[Start Records provided]

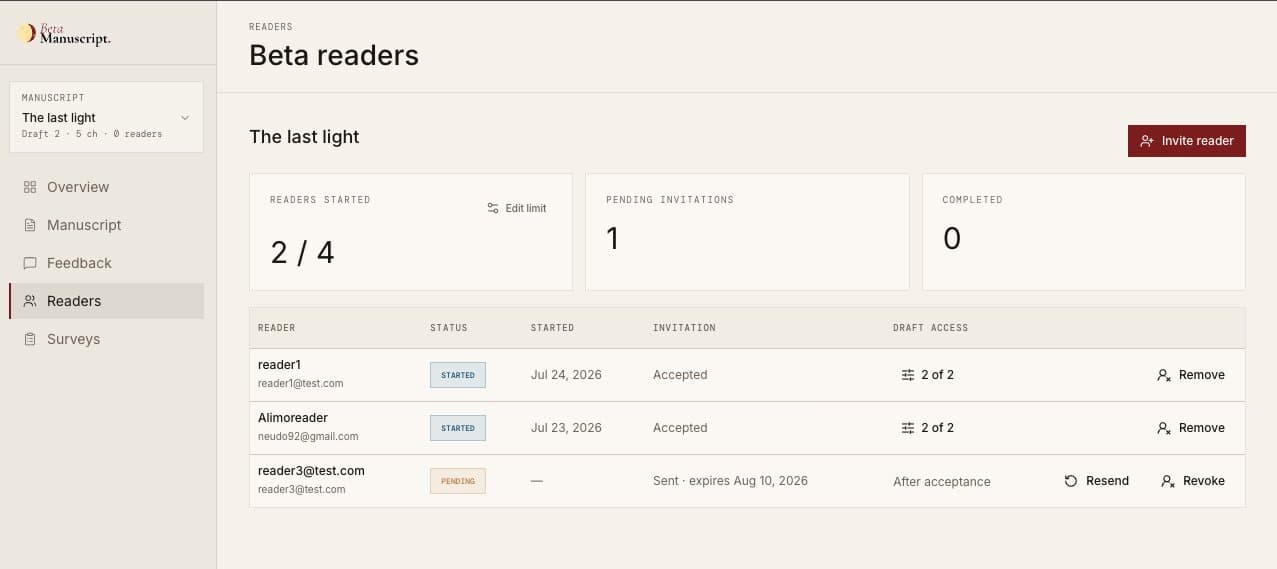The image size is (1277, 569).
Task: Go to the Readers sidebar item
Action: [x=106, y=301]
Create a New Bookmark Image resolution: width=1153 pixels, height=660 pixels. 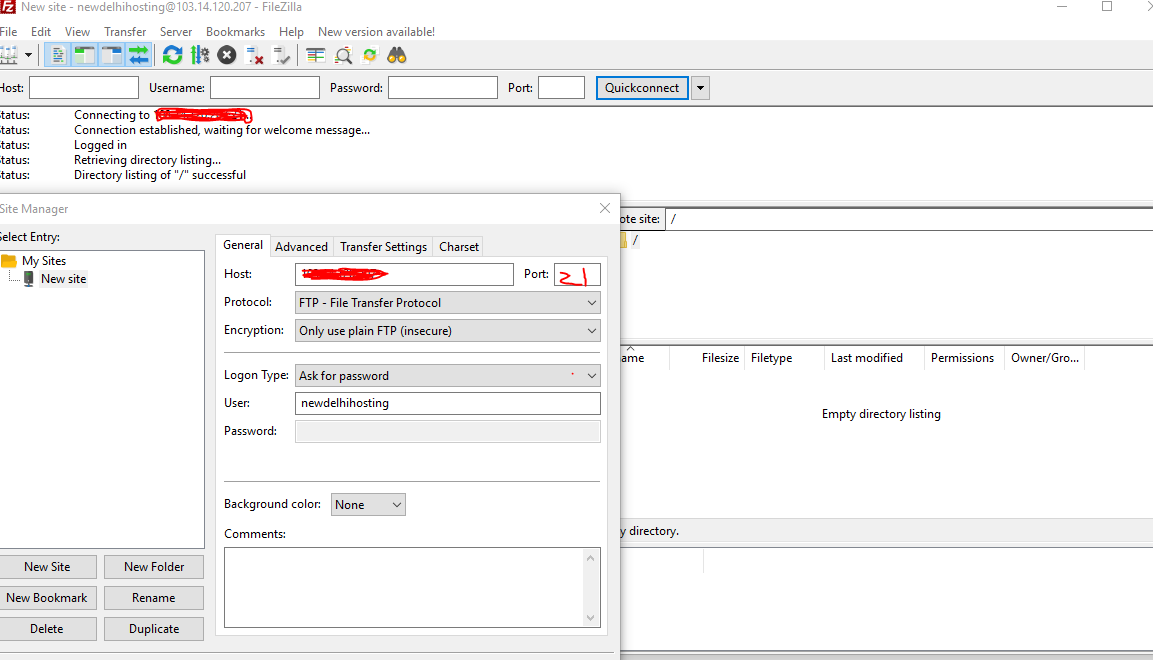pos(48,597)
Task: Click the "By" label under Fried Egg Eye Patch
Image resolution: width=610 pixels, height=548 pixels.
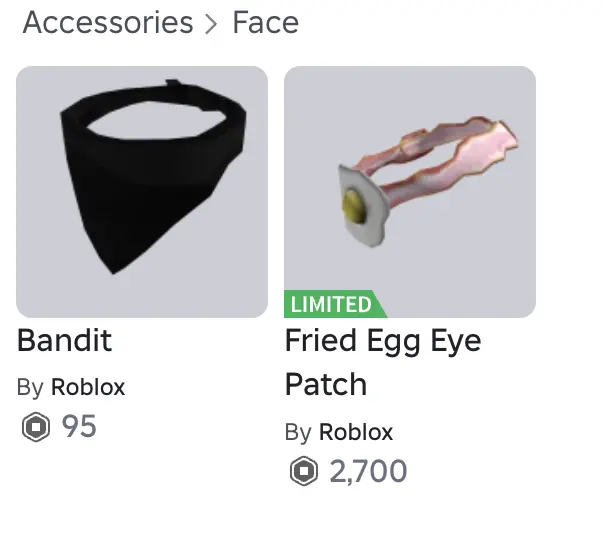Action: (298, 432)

[End Records provided]

Rewrite the part of the items that opens with the line containing "Task: Click the" and runs through the end of the items, swapping "pixels" for "px" and changing nothing else. Leave the pictures out of your answer.

Task: Click the "By" label under Fried Egg Eye Patch
Image resolution: width=610 px, height=548 px.
Action: (298, 432)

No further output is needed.